Inilah Pengakuan TKW di Hongkong saat Ikut Pelatihan di BLK PT CKS Malang

  • Bagikan
Balai Latihan Kerja PT Central Karya Semesta (BLK PT CKS) di Malang. (Foto:Azmy/Tugu Jatim)
Balai Latihan Kerja PT Central Karya Semesta (BLK PT CKS) di Malang. (Foto:Azmy/Tugu Jatim)

MALANG, Tugujatim.id – Fenomena di Balai Latihan Kerja PT Central Karya Semesta (BLK PT CKS) di Malang membuat banyak mantan TKW yang pernah menjalani masa pelatihan di sana angkat bicara. Intinya, mereka mengamini ada sistem yang dinilai terlalu ketat yang membuat orang merasa tertekan secara psikis.

Seperti kata Mawar, bukan nama sebenarnya. Perempuan berusia 26 tahun ini mengatakan kalau memang sistem di PJTKI PT CKS dirasa terlalu ribet. Dia masuk BLK PT CKS sekitar awal 2019. Sepanjang masa pelatihan, dia mengaku memang merasa seperti hidup di penjara.

”Memang kalau sudah masuk situ gak bisa keluar-keluar. Mereka takut kami kabur. Sepanjang saya di sana aja sudah ada 2 kali kejadian calon TKW kabur,” ungkapnya saat dihubungi Selasa (15/06/2021).

Mawar yang kini telah bekerja dengan tenang di Hongkong ini berkisah bahwa kegiatan pelatihan sehari-hari di sana seolah tiada henti. Dari pagi hingga malam, tenaga dan pikiran mereka diforsir untuk belajar.

Mawar mengatakan, aktivitas sudah dimulai sejak pukul 06.00. Diisi kegiatan senam rutin, piket bersih-bersih, dan dilanjut kegiatan belajar hingga pukul 16.00. Waktu istirahat hanya 1 jam pada pukul 12.00 – 13.00.

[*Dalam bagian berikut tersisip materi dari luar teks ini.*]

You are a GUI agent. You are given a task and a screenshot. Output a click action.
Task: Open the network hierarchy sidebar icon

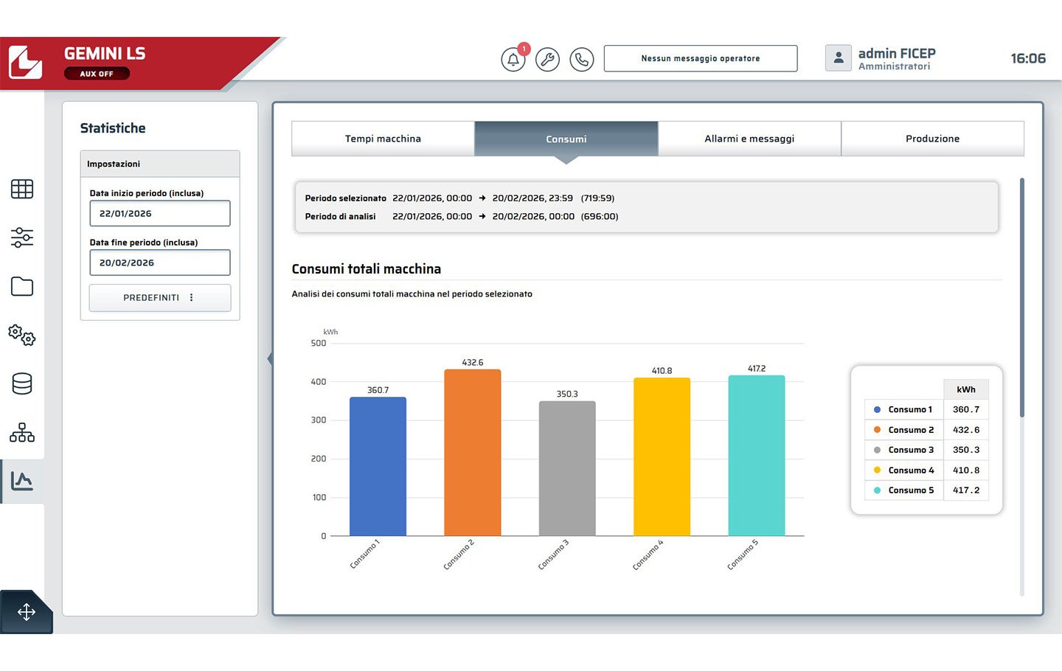(22, 432)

Kegiatan belajar dilanjutkan lagi pada malam hari hingga sekitar pukul 21.00 WIB. Selama aktivitas itu, ponsel mereka disita, dikumpulkan jadi satu di pihak manajemen.

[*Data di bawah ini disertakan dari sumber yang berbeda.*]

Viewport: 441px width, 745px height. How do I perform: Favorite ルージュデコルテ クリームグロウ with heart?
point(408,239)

“HP baru diberikan pukul 19.00. Kalau misal telat ngumpulin, HP baru bisa dibalikin pukul 21.00,” kisahnya.

Mawar paling heran kalau misal ada sidak atau kunjungan dari pihak luar, manajemen selalu mewanti-wanti calon TKW untuk bersikap baik. Apa yang ditunjukkan ke pihak luar selalu yang baik-baiknya saja.

”Kami itu sehari-hari tidur gak pakai seprai maupun sarung bantal. Dipasang kalau pas sidak doang. Terus dapur itu yang ditunjukkan pasti dapur guru, bukan dapur kami sehari-hari. Kalau ada kesalahan apa gitu pasti kena hukuman,” bebernya.

Mawar juga ingat selalu merasa miris sewaktu makan. Menu makanan sehari-hari dirasanya sangat sederhana. Hanya nasi, tempe tahu, sawi, kangkung, dan sup sayur.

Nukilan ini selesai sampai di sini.